Directions.
Your response should be the complete listing, copied exactly.

Dataset records.
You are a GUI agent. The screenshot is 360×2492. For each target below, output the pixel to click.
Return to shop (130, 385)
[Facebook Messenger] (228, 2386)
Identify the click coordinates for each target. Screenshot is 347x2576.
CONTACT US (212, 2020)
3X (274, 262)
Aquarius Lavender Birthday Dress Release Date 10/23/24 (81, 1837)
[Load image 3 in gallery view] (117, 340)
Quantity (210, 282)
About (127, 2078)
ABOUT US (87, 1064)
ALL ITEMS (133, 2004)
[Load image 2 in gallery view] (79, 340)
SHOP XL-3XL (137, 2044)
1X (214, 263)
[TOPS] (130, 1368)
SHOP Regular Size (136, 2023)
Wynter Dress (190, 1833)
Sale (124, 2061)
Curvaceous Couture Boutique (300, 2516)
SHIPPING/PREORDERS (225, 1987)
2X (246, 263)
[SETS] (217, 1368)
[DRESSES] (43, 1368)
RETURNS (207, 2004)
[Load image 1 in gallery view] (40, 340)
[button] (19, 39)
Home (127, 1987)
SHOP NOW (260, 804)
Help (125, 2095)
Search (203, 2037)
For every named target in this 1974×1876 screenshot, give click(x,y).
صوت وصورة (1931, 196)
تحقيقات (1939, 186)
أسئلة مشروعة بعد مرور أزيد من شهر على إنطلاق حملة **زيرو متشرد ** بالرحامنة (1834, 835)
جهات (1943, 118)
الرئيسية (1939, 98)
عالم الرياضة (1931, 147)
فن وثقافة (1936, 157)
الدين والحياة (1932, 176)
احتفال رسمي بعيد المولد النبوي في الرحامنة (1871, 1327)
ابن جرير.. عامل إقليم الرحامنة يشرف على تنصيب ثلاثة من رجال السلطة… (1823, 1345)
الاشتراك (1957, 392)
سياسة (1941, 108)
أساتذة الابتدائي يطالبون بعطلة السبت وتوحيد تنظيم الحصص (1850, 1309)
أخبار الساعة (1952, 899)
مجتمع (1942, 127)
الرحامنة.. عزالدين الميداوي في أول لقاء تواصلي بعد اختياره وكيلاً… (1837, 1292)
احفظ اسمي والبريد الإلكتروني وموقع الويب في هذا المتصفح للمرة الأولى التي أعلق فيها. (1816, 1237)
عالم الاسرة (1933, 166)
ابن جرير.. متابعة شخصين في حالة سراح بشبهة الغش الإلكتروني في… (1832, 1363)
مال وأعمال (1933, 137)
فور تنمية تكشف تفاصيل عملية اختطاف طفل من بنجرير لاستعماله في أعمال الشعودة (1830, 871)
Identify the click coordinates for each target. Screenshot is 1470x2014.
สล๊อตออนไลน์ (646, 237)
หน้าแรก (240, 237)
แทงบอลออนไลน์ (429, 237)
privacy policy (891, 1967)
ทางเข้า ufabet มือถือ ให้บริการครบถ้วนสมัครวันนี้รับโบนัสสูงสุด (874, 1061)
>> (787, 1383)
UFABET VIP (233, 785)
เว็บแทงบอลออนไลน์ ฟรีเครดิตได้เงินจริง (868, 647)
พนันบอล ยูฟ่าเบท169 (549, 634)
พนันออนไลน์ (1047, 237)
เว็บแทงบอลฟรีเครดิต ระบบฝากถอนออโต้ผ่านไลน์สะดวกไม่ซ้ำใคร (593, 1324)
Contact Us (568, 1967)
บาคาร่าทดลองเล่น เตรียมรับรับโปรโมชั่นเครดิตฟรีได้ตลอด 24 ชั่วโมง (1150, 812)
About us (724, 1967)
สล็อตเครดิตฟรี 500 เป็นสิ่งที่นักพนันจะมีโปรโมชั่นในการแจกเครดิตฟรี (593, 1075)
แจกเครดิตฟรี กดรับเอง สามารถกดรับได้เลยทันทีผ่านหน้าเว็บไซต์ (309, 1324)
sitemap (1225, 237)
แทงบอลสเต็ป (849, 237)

Result of the task.
You are a GUI agent. The screenshot is 360×2492. For each target below, output the pixel to click.
Return to shop (130, 385)
[Facebook Messenger] (228, 2386)
Identify the click coordinates for each target. Screenshot is 347x2576.
CONTACT US (212, 2020)
3X (274, 262)
Aquarius Lavender Birthday Dress Release Date 10/23/24 (81, 1837)
[Load image 3 in gallery view] (117, 340)
Quantity (210, 282)
About (127, 2078)
ABOUT US (87, 1064)
ALL ITEMS (133, 2004)
[Load image 2 in gallery view] (79, 340)
SHOP XL-3XL (137, 2044)
1X (214, 263)
[TOPS] (130, 1368)
SHOP Regular Size (136, 2023)
Wynter Dress (190, 1833)
Sale (124, 2061)
Curvaceous Couture Boutique (300, 2516)
SHIPPING/PREORDERS (225, 1987)
2X (246, 263)
[SETS] (217, 1368)
[DRESSES] (43, 1368)
RETURNS (207, 2004)
[Load image 1 in gallery view] (40, 340)
[button] (19, 39)
Home (127, 1987)
SHOP NOW (260, 804)
Help (125, 2095)
Search (203, 2037)
For every named target in this 1974×1876 screenshot, give click(x,y).
صوت وصورة (1931, 196)
تحقيقات (1939, 186)
أسئلة مشروعة بعد مرور أزيد من شهر على إنطلاق حملة **زيرو متشرد ** بالرحامنة (1834, 835)
جهات (1943, 118)
الرئيسية (1939, 98)
عالم الرياضة (1931, 147)
فن وثقافة (1936, 157)
الدين والحياة (1932, 176)
احتفال رسمي بعيد المولد النبوي في الرحامنة (1871, 1327)
ابن جرير.. عامل إقليم الرحامنة يشرف على تنصيب ثلاثة من رجال السلطة… (1823, 1345)
الاشتراك (1957, 392)
سياسة (1941, 108)
أساتذة الابتدائي يطالبون بعطلة السبت وتوحيد تنظيم الحصص (1850, 1309)
أخبار الساعة (1952, 899)
مجتمع (1942, 127)
الرحامنة.. عزالدين الميداوي في أول لقاء تواصلي بعد اختياره وكيلاً… (1837, 1292)
احفظ اسمي والبريد الإلكتروني وموقع الويب في هذا المتصفح للمرة الأولى التي أعلق فيها. (1816, 1237)
عالم الاسرة (1933, 166)
ابن جرير.. متابعة شخصين في حالة سراح بشبهة الغش الإلكتروني في… (1832, 1363)
مال وأعمال (1933, 137)
فور تنمية تكشف تفاصيل عملية اختطاف طفل من بنجرير لاستعماله في أعمال الشعودة (1830, 871)
Identify the click coordinates for each target. Screenshot is 1470x2014.
สล๊อตออนไลน์ (646, 237)
หน้าแรก (240, 237)
แทงบอลออนไลน์ (429, 237)
privacy policy (891, 1967)
ทางเข้า ufabet มือถือ ให้บริการครบถ้วนสมัครวันนี้รับโบนัสสูงสุด (874, 1061)
>> (787, 1383)
UFABET VIP (233, 785)
เว็บแทงบอลออนไลน์ ฟรีเครดิตได้เงินจริง (868, 647)
พนันบอล ยูฟ่าเบท169 (549, 634)
พนันออนไลน์ (1047, 237)
เว็บแทงบอลฟรีเครดิต ระบบฝากถอนออโต้ผ่านไลน์สะดวกไม่ซ้ำใคร (593, 1324)
Contact Us (568, 1967)
บาคาร่าทดลองเล่น เตรียมรับรับโปรโมชั่นเครดิตฟรีได้ตลอด 24 ชั่วโมง (1150, 812)
About us (724, 1967)
สล็อตเครดิตฟรี 500 เป็นสิ่งที่นักพนันจะมีโปรโมชั่นในการแจกเครดิตฟรี (593, 1075)
แจกเครดิตฟรี กดรับเอง สามารถกดรับได้เลยทันทีผ่านหน้าเว็บไซต์ (309, 1324)
sitemap (1225, 237)
แทงบอลสเต็ป (849, 237)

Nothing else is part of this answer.